Text excerpt

>> begin

Implementation of SiameseXML (ICML 2021)

Overview

SiameseXML

Code for SiameseXML: Siamese networks meet extreme classifiers with 100M labels


Best Practices for features creation


  • Adding sub-words on top of unigrams to the vocabulary can help in training more accurate embeddings and classifiers.

Setting up


Expected directory structure

+-- <work_dir>
|  +-- programs
|  |  +-- siamesexml
|  |    +-- siamesexml
|  +-- data
|    +-- <dataset>
|  +-- models
|  +-- results

Download data for SiameseXML

* Download the (zipped file) BoW features from XML repository.  
* Extract the zipped file into data directory. 
* The following files should be available in <work_dir>/data/<dataset> for new datasets (ignore the next step)
    - trn_X_Xf.txt
    - trn_X_Y.txt
    - tst_X_Xf.txt
    - lbl_X_Xf.txt
    - tst_X_Y.txt
    - fasttextB_embeddings_300d.npy or fasttextB_embeddings_512d.npy
* The following files should be available in <work_dir>/data/<dataset> if the dataset is in old format (please refer to next step to convert the data to new format)
    - train.txt
    - test.txt
    - fasttextB_embeddings_300d.npy or fasttextB_embeddings_512d.npy 

Convert to new data format

# A perl script is provided (in siamesexml/tools) to convert the data into new format
# Either set the $data_dir variable to the data directory of a particular dataset or replace it with the path
perl convert_format.pl $data_dir/train.txt $data_dir/trn_X_Xf.txt $data_dir/trn_X_Y.txt
perl convert_format.pl $data_dir/test.txt $data_dir/tst_X_Xf.txt $data_dir/tst_X_Y.txt

Example use cases


A single learner

The given code can be utilized as follows. A json file is used to specify architecture and other arguments. Please refer to the full documentation below for more details.

./run_main.sh 0 SiameseXML LF-AmazonTitles-131K 0 108

Full Documentation

./run_main.sh <gpu_id> <type> <dataset> <version> <seed>

* gpu_id: Run the program on this GPU.

* type
  SiameseXML uses DeepXML[2] framework for training. The classifier is trained in M-IV.
  - SiameseXML: The intermediate representation is not fine-tuned while training the classifier (more scalable; suitable for large datasets).
  - SiameseXML++: The intermediate representation is fine-tuned while training the classifier (leads to better accuracy on some datasets).

* dataset
  - Name of the dataset.

>> end

Recorded information
>> begin

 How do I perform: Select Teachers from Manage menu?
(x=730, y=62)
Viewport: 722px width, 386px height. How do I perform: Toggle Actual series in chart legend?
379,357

>> end

Set of tasks
1. Rewrite the SiameseXML instructions between "Download data for" and "the next step)", inclusive, replacing "zipped file" with "archive".
2. According to the SiameseXML instructions, which type fine-tunes the intermediate representation while training the classifier?

Written responses
1.
Download data for SiameseXML

* Download the (archive) BoW features from XML repository.  
* Extract the archive into data directory. 
* The following files should be available in <work_dir>/data/<dataset> for new datasets (ignore the next step)

2. SiameseXML++